The secondary, β Crucis B, was thought to be a main sequence star with a stellar class of B2, based on the non-detection of its spectrum, and a mass of . Later observations by the SPHERE imager have shown it to have a mass of only 1.9 times that of the Sun. Its orbit is close to edge-on, which is not consistent with the inclination of the primary star's rotation axis; however, the position angles of both suggest that they are aligned.

In 2007, a second companion was announced, which may be a pre-main sequence star 0.78 times the Sun's mass. With the assigned designation of β Crucis D, the X-ray emission from this star was detected using the Chandra X-ray Observatory.
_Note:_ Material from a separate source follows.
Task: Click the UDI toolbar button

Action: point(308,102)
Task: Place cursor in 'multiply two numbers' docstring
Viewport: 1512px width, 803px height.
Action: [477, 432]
It is likely on the post-T Tauri stage of its evolution, as opposed to the primary star which has already left the main sequence. From its common proper motion, it was confirmed to be bound to the system by a 2023 study. While its orbit has not been measured, it probably has a high inclination, and its position angle is similar to that of the inner AB pair, suggesting that both orbits are mutually aligned.

Two other stars, located at angular separations of 44 and 370 arcseconds, are likely optical companions that are not physically associated with the system. The β Crucis system may be a member of the Lower Centaurus–Crux sub-group of the Scorpius–Centaurus association. This is a stellar association of stars that share a common origin.

==In culture==

Mimosa is represented in the flags of Australia, New Zealand, Samoa and Papua New Guinea as one of five stars making up the Southern Cross. It is also featured in the flag of Brazil, along with 26 other stars, each of which represents a state. Mimosa represents the State of Rio de Janeiro.

A vessel named MV Becrux is used to export live cattle from Australia to customers in Asia. An episode dedicated to the vessel features in the television documentary series Mighty Ships.